JAX Implementation (for Lenia/NCA integration)

import jax
import jax.numpy as jnp
from flax import linen as nn

class FFLayerJAX(nn.Module):
    features: int
    threshold: float = 2.0
    
    @nn.compact
    def __call__(self, x):
        h = nn.Dense(self.features)(x)
        h = nn.relu(h)
        return h
    
    def goodness(self, h):
        return jnp.sum(h ** 2, axis=-1)


def ff_loss(params, model, x_pos, x_neg, threshold):
    """Forward-Forward loss in JAX."""
    h_pos = model.apply(params, x_pos)
    h_neg = model.apply(params, x_neg)
    
    g_pos = model.goodness(h_pos)
    g_neg = model.goodness(h_neg)
    
    loss_pos = jax.nn.softplus(threshold - g_pos).mean()
    loss_neg = jax.nn.softplus(g_neg - threshold).mean()
    
    return loss_pos + loss_neg


@jax.jit
def ff_train_step(params, opt_state, x_pos, x_neg, optimizer):
    loss, grads = jax.value_and_grad(ff_loss)(params, model, x_pos, x_neg, 2.0)
    updates, opt_state = optimizer.update(grads, opt_state)
    params = optax.apply_updates(params, updates)
    return params, opt_state, loss

GF(3) Triads

This skill participates in balanced triads:

sheaf-cohomology (-1) ⊗ sheaf-laplacian-coordination (0) ⊗ forward-forward-learning (+1) = 0 ✓
proofgeneral-narya (-1) ⊗ unworld (0) ⊗ forward-forward-learning (+1) = 0 ✓
persistent-homology (-1) ⊗ open-games (0) ⊗ forward-forward-learning (+1) = 0 ✓

Use Cases

Memory-Efficient Training

# No need to store activations for backward pass
model = FFNetwork([784, 500, 500, 10])
# Memory usage: O(layer_size) not O(depth * layer_size)

Parallel Layer Training

# Each layer can train independently
from concurrent.futures import ThreadPoolExecutor

def train_layer(layer, h_pos, h_neg):
    return layer.train_step(h_pos, h_neg)

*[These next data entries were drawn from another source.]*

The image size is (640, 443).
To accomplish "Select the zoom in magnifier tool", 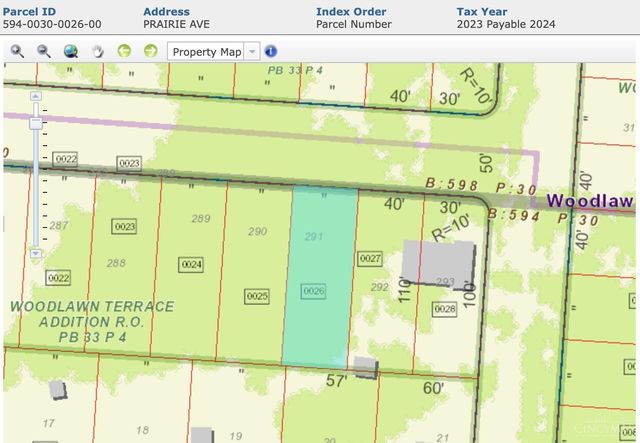I will 18,51.
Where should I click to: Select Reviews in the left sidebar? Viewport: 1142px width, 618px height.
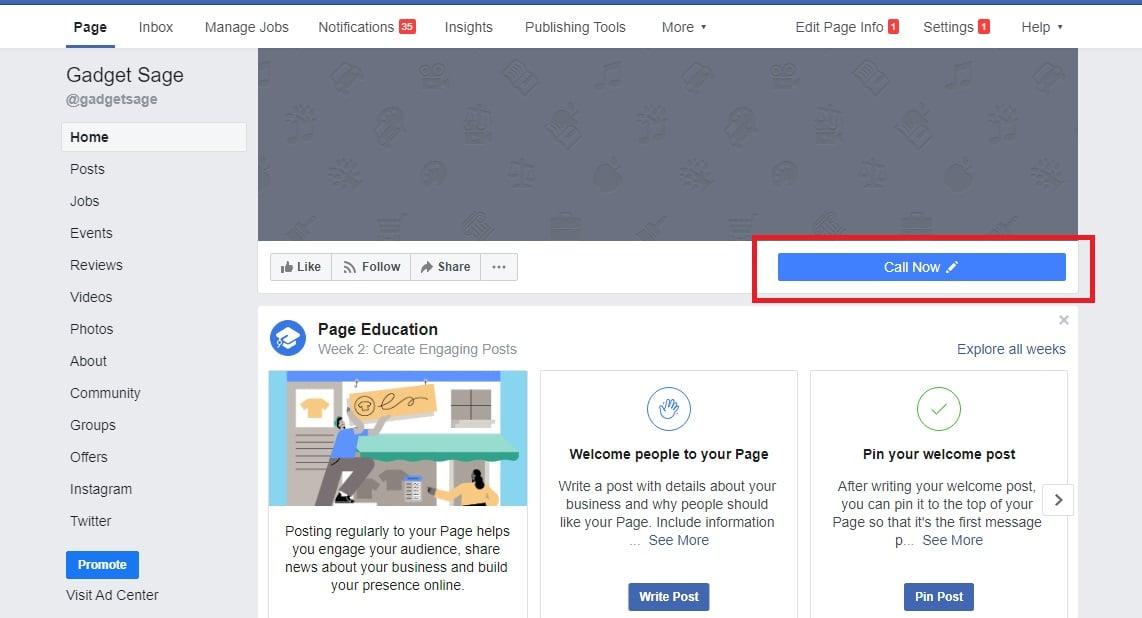pyautogui.click(x=96, y=265)
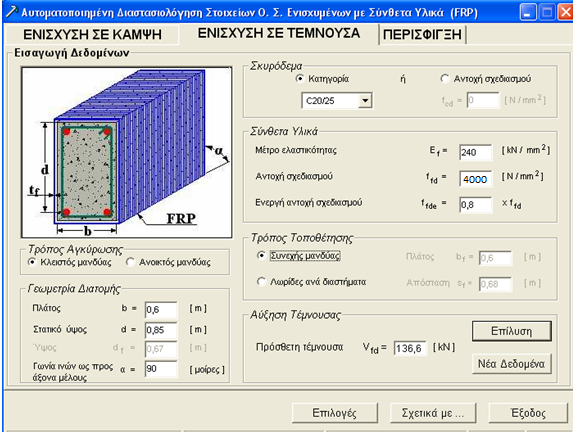This screenshot has height=432, width=573.
Task: Select the Ανοικτός μανδύας radio button
Action: click(x=130, y=262)
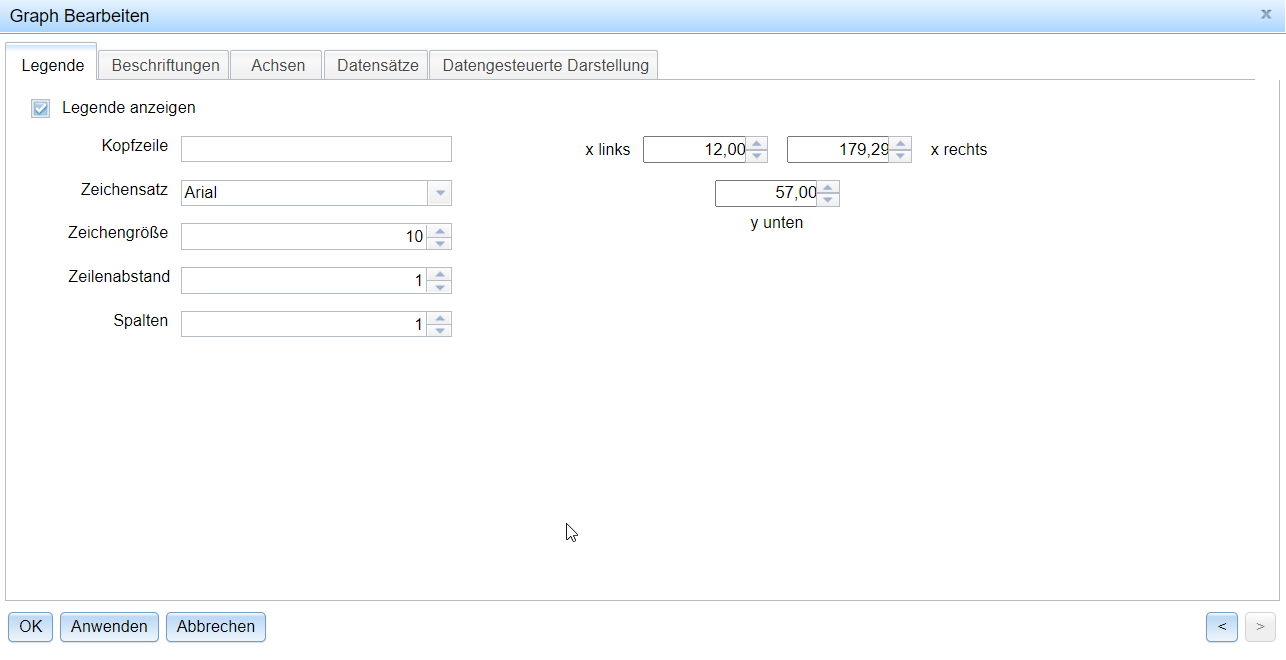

with ThreadPoolExecutor() as executor:
    # All layers train in parallel
    futures = [executor.submit(train_layer, l, hp, hn) 
               for l, hp, hn in zip(layers, h_pos_list, h_neg_list)]

On-Chip Learning

# Suitable for neuromorphic hardware
# No weight transport problem (no backprop)
# Local synaptic updates only

Integration with Neural CA

# Forward-Forward for NCA rule learning
class FF_NCA(nn.Module):
    def __init__(self):
        self.perceive = FFLayer(48, 128)  # Sobel + identity
        self.update = FFLayer(128, 16)
    
    def step(self, grid):
        perception = self.perceive(grid)
        delta = self.update(perception)
        return grid + delta * self.stochastic_mask()

Integration with Music-Topos

;; In parallel_color_fork.clj
(defn ff-color-learning
  "Learn color preferences via Forward-Forward"
  [positive-colors negative-colors]
  (let [ff-layer (make-ff-layer 3 16)  ; RGB -> hidden
        goodness-pos (compute-goodness (forward ff-layer positive-colors))
        goodness-neg (compute-goodness (forward ff-layer negative-colors))]
    (local-update ff-layer goodness-pos goodness-neg)))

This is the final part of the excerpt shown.